-- Start of EXERCISE INPUTS --

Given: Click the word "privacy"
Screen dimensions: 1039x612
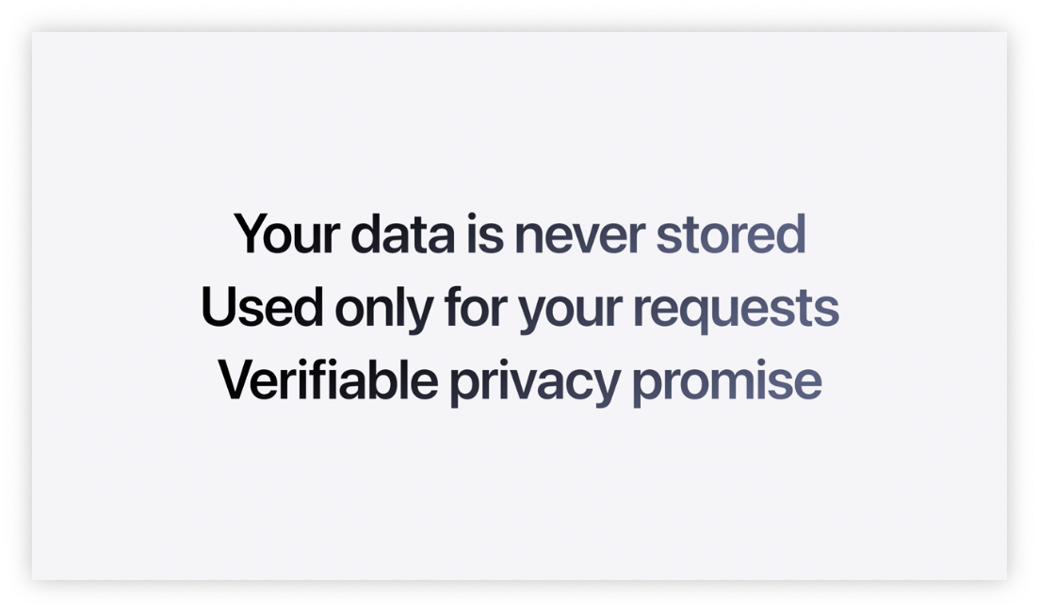Looking at the screenshot, I should 534,382.
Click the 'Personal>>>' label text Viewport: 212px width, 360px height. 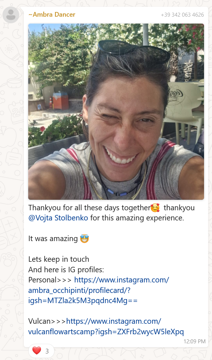tap(50, 280)
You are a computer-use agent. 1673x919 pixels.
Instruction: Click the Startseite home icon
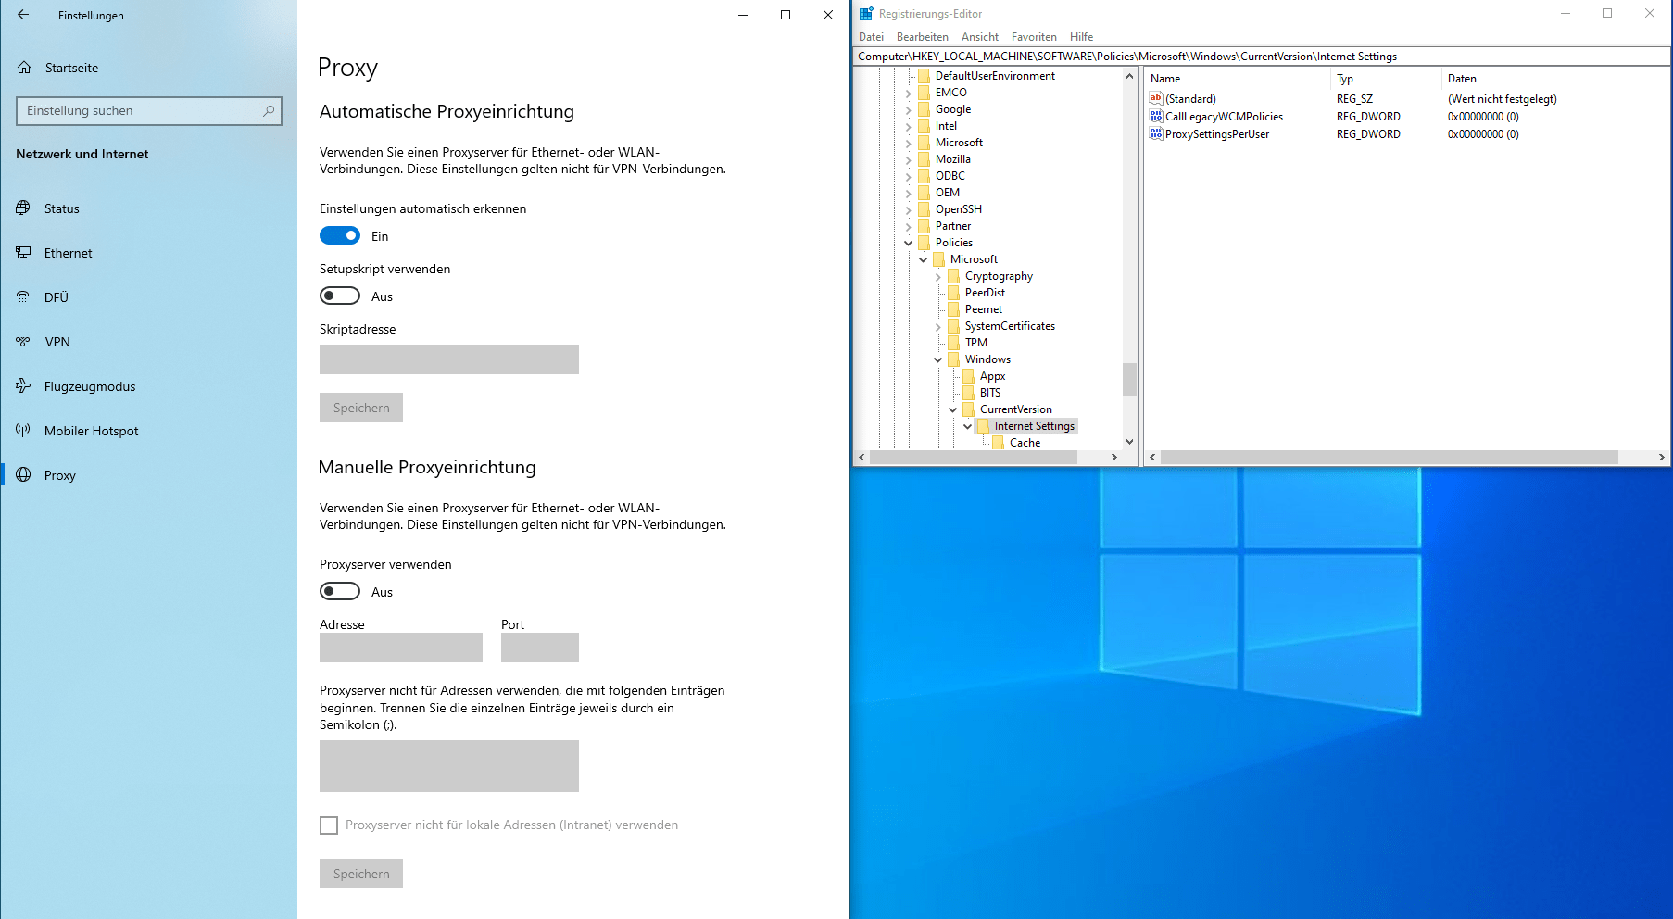[25, 68]
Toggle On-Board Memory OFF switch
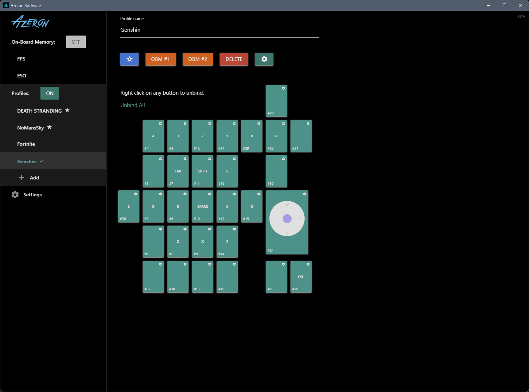The width and height of the screenshot is (529, 392). tap(76, 42)
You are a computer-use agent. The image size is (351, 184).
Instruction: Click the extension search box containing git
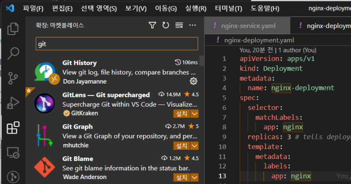click(117, 44)
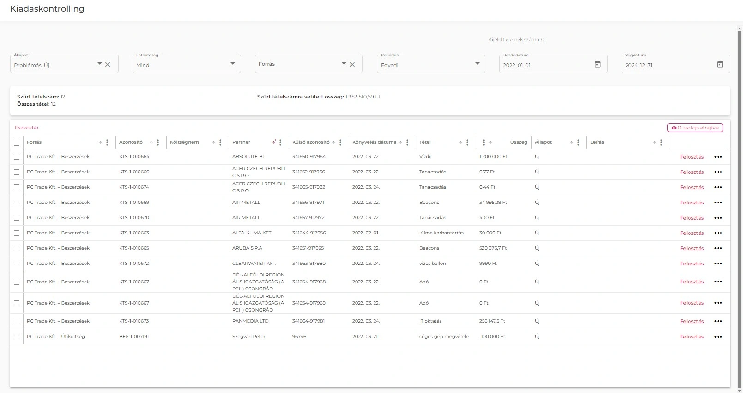
Task: Open the Végdátum calendar picker
Action: click(720, 64)
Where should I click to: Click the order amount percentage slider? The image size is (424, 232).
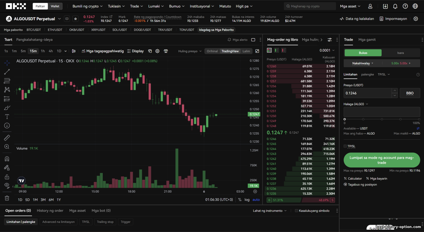pyautogui.click(x=382, y=119)
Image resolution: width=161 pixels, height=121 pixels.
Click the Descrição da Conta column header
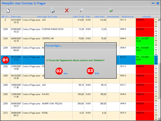[47, 16]
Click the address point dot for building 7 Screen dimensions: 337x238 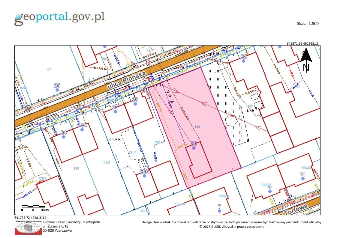tap(219, 211)
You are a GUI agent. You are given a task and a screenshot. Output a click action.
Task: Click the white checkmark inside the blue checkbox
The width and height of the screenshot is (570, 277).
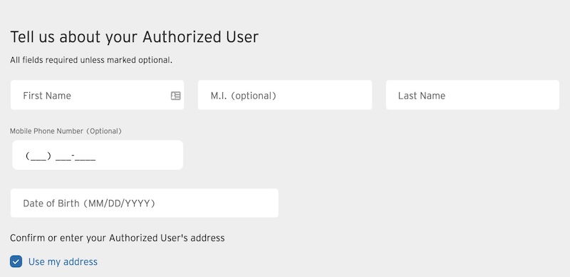[x=16, y=262]
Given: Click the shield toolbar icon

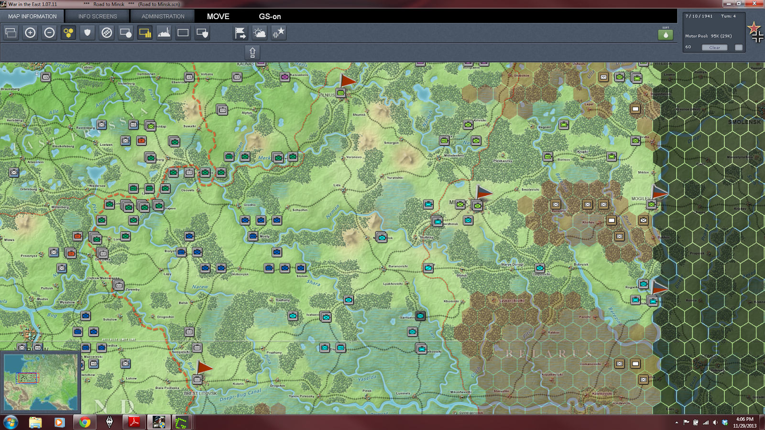Looking at the screenshot, I should [87, 33].
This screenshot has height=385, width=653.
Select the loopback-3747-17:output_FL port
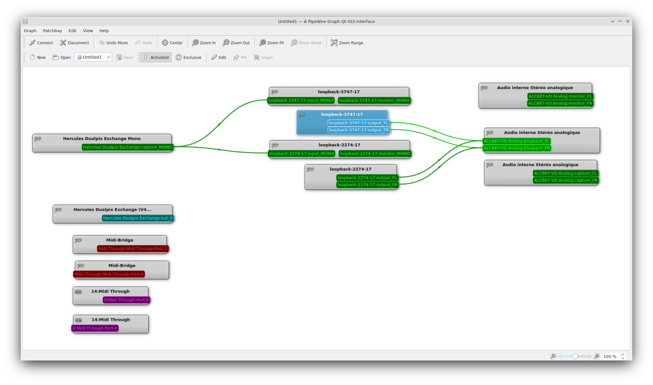(x=358, y=123)
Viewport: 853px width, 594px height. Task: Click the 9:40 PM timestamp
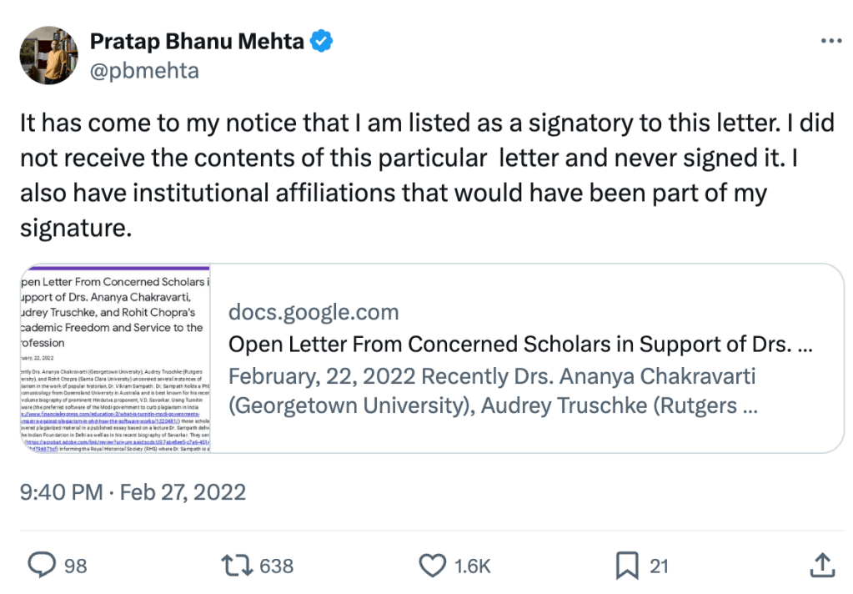pos(61,491)
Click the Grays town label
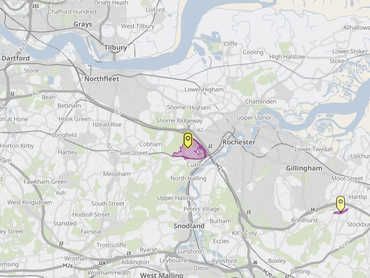 [82, 25]
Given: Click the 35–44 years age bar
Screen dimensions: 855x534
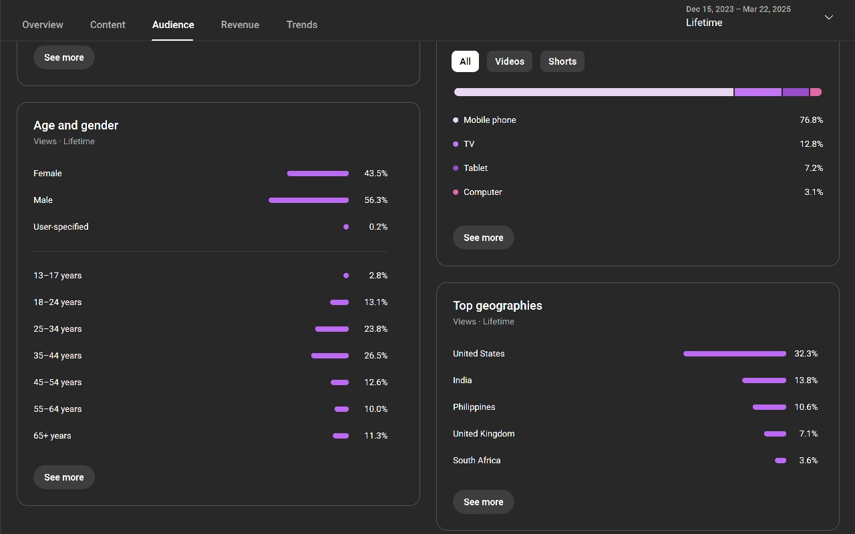Looking at the screenshot, I should (x=330, y=356).
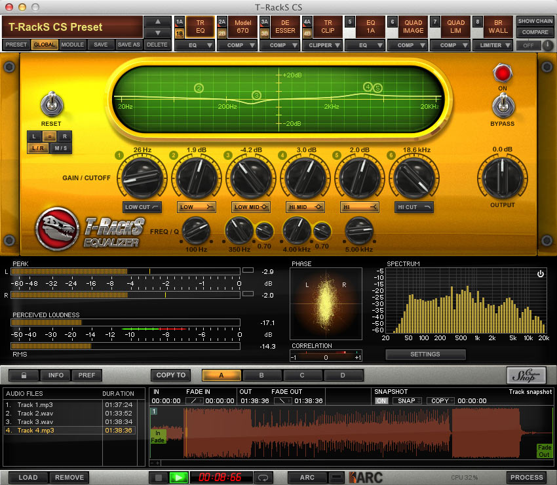Viewport: 557px width, 485px height.
Task: Open the Custom Shop icon
Action: click(526, 375)
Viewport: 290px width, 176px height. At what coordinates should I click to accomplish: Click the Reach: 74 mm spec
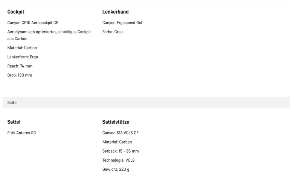(20, 66)
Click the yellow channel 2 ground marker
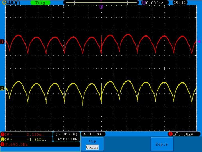Image resolution: width=202 pixels, height=152 pixels. click(2, 88)
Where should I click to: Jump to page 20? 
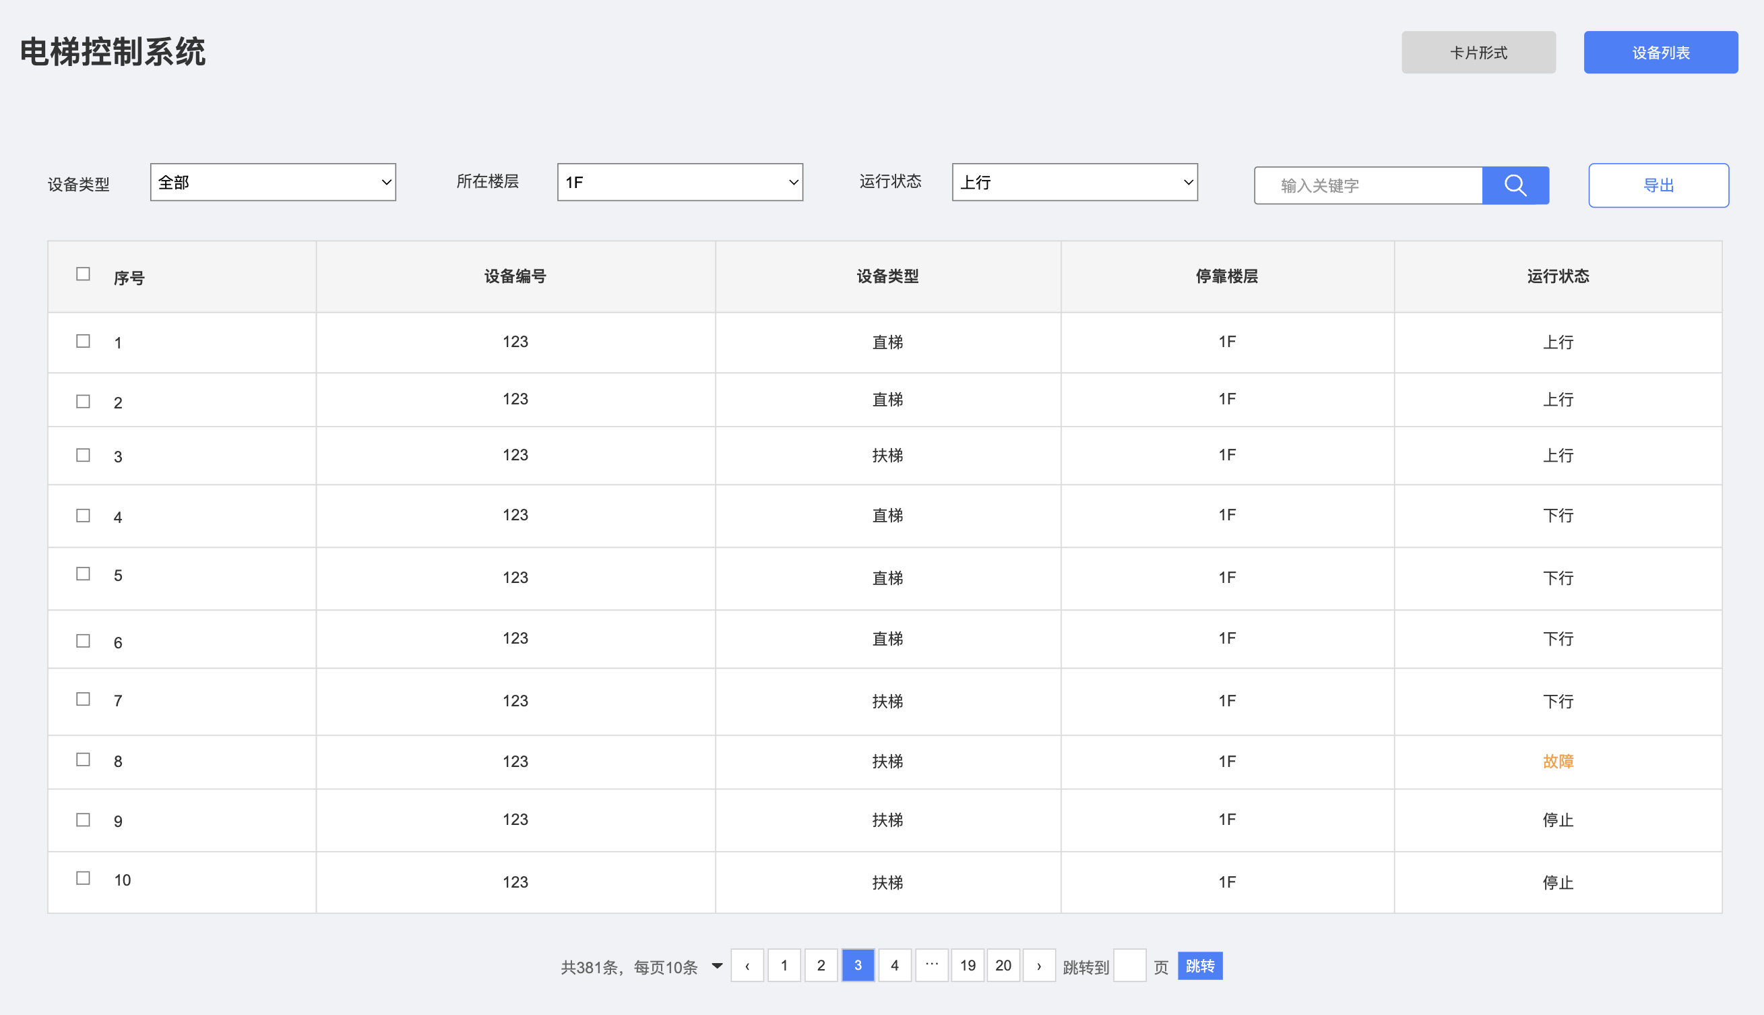1003,966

-- End of EXERCISE INPUTS --

• PROBLEM:
Can you reproduce the records word for word, starting at the line containing "Click the yellow channel 2 ground marker" and running through the end of the records, with both ends included? Omit the pictures from your copy.

• EXERCISE RESPONSE:
Click the yellow channel 2 ground marker
Image resolution: width=202 pixels, height=152 pixels. click(2, 88)
Where should I click to: Jump to page 20? 
1003,966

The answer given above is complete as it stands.